*** Opening MATERIAL PROVIDED ***
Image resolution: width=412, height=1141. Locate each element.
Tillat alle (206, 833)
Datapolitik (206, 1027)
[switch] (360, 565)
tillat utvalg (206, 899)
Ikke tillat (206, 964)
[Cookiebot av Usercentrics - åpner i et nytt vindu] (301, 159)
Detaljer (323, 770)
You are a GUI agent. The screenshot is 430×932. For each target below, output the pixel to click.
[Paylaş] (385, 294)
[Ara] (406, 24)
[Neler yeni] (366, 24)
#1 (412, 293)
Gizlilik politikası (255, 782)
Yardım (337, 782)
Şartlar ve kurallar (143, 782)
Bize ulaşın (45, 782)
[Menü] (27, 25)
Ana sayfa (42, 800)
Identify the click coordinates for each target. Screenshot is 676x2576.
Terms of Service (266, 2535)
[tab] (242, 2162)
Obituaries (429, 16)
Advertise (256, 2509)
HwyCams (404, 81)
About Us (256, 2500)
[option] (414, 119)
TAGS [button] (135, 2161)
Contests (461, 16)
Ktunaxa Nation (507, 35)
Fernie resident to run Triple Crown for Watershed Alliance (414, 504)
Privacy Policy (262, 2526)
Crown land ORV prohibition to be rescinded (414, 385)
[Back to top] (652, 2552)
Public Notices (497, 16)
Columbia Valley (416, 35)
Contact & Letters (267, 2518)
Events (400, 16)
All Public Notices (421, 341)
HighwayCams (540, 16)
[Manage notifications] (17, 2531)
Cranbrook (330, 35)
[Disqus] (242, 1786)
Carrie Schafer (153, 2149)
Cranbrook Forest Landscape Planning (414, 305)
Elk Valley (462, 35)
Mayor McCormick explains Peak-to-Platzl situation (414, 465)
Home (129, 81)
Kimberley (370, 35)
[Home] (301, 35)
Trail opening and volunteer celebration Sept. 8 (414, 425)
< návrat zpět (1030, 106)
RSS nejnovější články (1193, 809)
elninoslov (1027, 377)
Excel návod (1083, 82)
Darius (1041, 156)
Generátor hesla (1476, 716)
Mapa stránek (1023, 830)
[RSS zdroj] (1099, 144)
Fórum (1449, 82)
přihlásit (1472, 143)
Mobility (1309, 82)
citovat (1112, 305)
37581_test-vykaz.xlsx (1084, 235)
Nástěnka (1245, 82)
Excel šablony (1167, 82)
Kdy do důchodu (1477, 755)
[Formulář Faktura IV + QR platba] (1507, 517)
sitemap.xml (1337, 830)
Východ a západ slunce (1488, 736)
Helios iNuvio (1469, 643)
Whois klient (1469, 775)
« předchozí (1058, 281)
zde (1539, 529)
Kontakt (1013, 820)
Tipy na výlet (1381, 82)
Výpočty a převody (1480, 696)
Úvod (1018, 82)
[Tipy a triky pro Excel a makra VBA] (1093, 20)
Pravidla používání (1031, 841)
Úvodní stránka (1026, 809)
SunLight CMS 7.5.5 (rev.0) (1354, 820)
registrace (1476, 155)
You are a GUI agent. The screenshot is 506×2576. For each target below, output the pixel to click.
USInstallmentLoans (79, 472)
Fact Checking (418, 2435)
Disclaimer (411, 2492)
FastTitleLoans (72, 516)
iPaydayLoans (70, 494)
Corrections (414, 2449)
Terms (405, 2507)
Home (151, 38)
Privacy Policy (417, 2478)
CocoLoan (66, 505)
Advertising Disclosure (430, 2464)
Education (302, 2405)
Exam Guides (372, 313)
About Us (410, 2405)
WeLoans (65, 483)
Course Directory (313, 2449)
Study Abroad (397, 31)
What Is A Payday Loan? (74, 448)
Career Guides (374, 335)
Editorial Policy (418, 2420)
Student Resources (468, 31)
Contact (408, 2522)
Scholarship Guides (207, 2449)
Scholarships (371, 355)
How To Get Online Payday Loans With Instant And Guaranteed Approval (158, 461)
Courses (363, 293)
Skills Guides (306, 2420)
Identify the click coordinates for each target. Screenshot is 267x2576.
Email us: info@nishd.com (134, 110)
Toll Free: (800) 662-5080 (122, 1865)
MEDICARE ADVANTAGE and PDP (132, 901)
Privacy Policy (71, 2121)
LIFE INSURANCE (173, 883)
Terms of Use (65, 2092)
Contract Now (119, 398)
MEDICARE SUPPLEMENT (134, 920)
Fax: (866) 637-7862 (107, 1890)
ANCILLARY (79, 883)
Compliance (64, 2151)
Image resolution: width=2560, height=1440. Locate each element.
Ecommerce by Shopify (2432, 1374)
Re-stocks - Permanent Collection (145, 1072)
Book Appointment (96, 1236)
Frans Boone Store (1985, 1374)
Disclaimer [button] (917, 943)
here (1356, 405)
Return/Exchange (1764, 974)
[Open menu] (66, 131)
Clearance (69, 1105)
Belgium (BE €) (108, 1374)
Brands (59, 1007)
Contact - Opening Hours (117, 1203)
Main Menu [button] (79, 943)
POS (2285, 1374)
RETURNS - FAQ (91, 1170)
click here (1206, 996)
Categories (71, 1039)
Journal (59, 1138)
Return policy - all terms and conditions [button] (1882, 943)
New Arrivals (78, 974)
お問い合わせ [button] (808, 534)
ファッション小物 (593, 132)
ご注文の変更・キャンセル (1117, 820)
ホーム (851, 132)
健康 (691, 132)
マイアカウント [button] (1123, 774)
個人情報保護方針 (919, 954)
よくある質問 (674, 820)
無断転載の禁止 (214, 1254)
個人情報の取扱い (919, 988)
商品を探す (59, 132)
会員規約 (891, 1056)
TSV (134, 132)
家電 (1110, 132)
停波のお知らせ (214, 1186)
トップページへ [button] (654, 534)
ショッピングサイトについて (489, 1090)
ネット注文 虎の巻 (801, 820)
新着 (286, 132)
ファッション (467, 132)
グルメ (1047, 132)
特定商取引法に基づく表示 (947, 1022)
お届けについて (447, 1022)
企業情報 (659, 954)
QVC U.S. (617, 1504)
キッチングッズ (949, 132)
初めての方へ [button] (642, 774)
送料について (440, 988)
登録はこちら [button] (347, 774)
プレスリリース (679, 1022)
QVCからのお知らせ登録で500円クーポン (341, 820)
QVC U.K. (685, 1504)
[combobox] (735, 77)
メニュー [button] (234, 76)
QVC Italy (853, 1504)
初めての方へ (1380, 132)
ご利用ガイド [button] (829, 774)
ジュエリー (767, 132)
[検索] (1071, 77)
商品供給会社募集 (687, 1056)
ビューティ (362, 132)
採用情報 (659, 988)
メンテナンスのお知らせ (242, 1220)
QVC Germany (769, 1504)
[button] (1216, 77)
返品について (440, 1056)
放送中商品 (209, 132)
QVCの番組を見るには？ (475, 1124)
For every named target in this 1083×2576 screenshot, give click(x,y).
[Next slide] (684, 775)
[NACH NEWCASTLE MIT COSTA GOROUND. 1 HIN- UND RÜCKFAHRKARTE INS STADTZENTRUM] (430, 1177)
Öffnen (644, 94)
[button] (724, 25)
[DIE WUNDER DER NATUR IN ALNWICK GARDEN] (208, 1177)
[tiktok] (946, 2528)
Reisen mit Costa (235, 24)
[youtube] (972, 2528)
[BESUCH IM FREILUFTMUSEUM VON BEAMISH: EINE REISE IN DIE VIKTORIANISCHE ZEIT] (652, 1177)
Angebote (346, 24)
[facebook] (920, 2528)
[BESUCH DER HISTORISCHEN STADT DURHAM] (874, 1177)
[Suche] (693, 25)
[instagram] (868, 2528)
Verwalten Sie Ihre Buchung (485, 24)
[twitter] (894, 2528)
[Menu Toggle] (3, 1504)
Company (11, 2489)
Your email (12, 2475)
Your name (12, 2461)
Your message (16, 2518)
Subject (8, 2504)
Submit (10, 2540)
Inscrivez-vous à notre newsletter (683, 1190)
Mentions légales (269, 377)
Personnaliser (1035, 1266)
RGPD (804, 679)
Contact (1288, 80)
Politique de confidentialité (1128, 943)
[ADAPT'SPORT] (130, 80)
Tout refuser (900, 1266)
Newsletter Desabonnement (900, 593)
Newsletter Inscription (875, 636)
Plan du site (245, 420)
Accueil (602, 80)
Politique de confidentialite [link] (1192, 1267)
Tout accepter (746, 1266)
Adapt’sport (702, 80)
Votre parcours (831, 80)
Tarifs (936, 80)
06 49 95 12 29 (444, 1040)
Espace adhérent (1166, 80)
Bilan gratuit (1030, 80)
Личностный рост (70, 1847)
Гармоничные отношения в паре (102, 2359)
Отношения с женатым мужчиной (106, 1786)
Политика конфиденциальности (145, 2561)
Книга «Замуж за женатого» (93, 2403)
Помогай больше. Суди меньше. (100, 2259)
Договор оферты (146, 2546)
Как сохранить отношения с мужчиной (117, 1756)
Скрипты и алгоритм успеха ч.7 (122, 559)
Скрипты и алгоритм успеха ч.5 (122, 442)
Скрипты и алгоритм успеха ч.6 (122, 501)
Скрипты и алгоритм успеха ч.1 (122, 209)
*** Closing MATERIAL PROVIDED ***
• [TASK OBJECTIVE]: From the records above, print exactly the lines that run from the line with "Tillat alle (206, 833)" to the line with "All Public Notices (421, 341)", inclusive.

• [EXERCISE ANSWER]:
Tillat alle (206, 833)
Datapolitik (206, 1027)
[switch] (360, 565)
tillat utvalg (206, 899)
Ikke tillat (206, 964)
[Cookiebot av Usercentrics - åpner i et nytt vindu] (301, 159)
Detaljer (323, 770)
You are a GUI agent. The screenshot is 430×932. For each target below, output the pixel to click.
[Paylaş] (385, 294)
[Ara] (406, 24)
[Neler yeni] (366, 24)
#1 (412, 293)
Gizlilik politikası (255, 782)
Yardım (337, 782)
Şartlar ve kurallar (143, 782)
Bize ulaşın (45, 782)
[Menü] (27, 25)
Ana sayfa (42, 800)
Identify the click coordinates for each target. Screenshot is 676x2576.
Terms of Service (266, 2535)
[tab] (242, 2162)
Obituaries (429, 16)
Advertise (256, 2509)
HwyCams (404, 81)
About Us (256, 2500)
[option] (414, 119)
TAGS [button] (135, 2161)
Contests (461, 16)
Ktunaxa Nation (507, 35)
Fernie resident to run Triple Crown for Watershed Alliance (414, 504)
Privacy Policy (262, 2526)
Crown land ORV prohibition to be rescinded (414, 385)
[Back to top] (652, 2552)
Public Notices (497, 16)
Columbia Valley (416, 35)
Contact & Letters (267, 2518)
Events (400, 16)
All Public Notices (421, 341)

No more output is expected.